9/11 Candlelight Vigil Walk Planned In Seaford

SEAFORD, NY — Over 150 people are expected to attend a candlelight vigil walk in Seaford on Friday to remember the Sept. 11 attacks.

The walk will begin around 7 p.m. Friday at the Seaford Fire Department with speeches from attendees and a bell tolling ceremony, organizer Rosanna Morey told Patch in a phone interview Wednesday. Boy Scout Troop 581, based in Seaford, is expected to attend the walk, as is Troop 157 from East Meadow. The Saffron United Pipe Band and police pipe band are also expected to attend, as are local clergy members, retired and active police and firefighters, families who lost loved ones in the attacks, and survivors of that day.

Morey said she expects 150-200 people in all will attend the walk, which will last about 90 minutes.

"It's going to be quite big," she said.

Blue LED candles will be available for the first 200 participants.
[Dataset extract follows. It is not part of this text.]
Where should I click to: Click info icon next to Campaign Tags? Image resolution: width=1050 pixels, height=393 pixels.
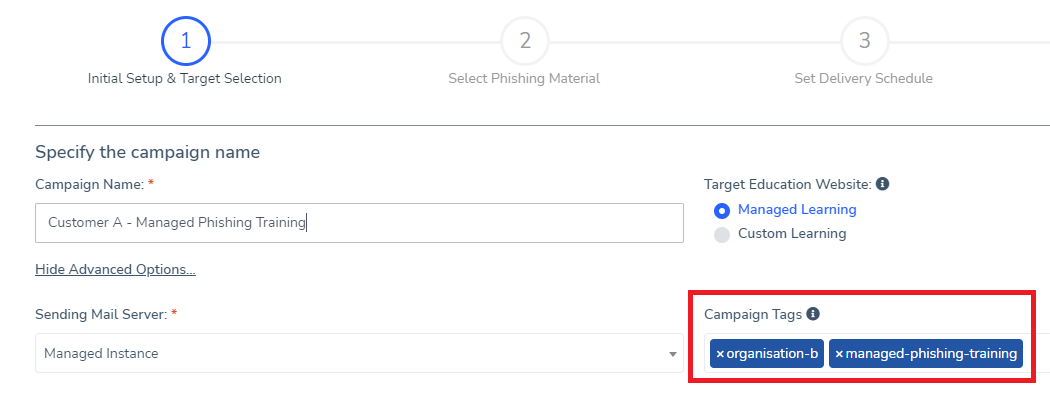(x=814, y=314)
Proper health and safety guidelines will be expected to be followed due to the coronavirus pandemic, Morey said.

Organizers are in talks to obtain a police escort so attendees can walk on the street. The walk will begin on Southard Avenue and proceed to Waverly. From there, participants will head west to Seaford Avenue and south to the local Nassau County police precinct, building. From there, they'll continue heading south to Wantagh Fire Department Station No. 3 on Neptune Avenue.

Participants are asked to park along Jackson Avenue near St. William the Abbot Roman Catholic Church. Drivers should not park in the fire department lots or on the street by the fire stations in case of emergencies.
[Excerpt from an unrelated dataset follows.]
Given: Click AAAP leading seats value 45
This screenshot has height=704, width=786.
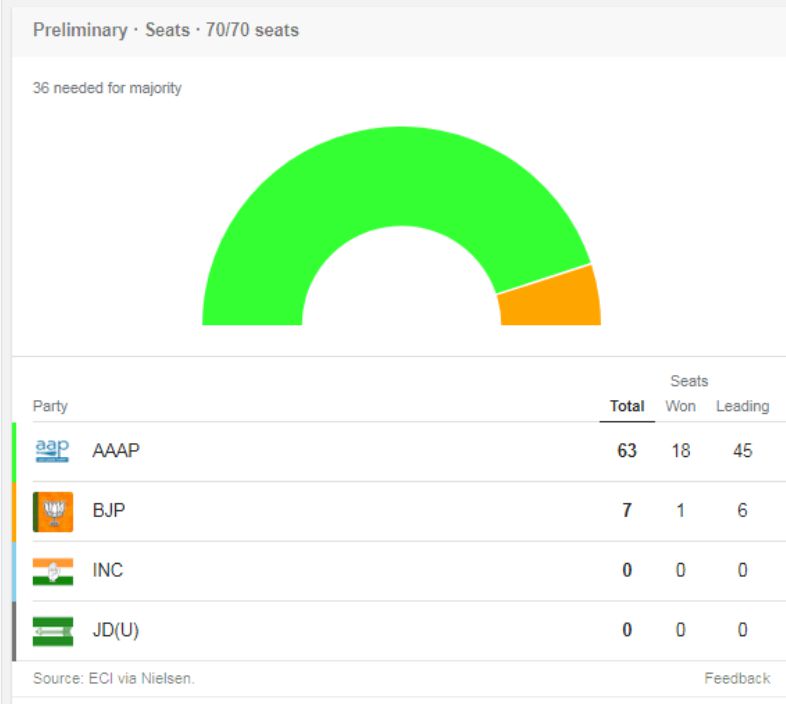Looking at the screenshot, I should [742, 451].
Morey said the walk was born out of the Facebook group Light Up Seaford In Blue Lights. The group — which has over 550 members — envisions the community coming together as "one sea of blue lights glowing in honor of the officers that made the ultimate sacrifice." It asks homes to illuminate in blue lights from Sept. 6-13.

"I really started this on a whim as Light Up Seaford In Blue Lights," Morey said, noting she initially expected only a few dozen people would show up. "Then I decided to do this candlelight walk and it turned into this big event."

She said the event was meant to give back to the community — 13 Wantagh and Seaford residents were among the nearly 3,000 people who died in the Sept. 11 terrorist attacks 19 years ago.

"I wanted to, in this heightened climate of politics, get away from the politics and remember the day that everybody said they would never forget," she said.

Morey said she feels like remembering 9/11 could become overshadowed by other politic happenings this year. After protesters and counterprotesters with Black Lives Matter, Back The Blue and other groups made headlines in recent months Morey is being extra cautious in framing her event. It's a candlelight vigil walk that's open to everyone.

"This is really about 9/11," she said. "So let's make it what it's about. It's about 9/11. Period. There is no political content here."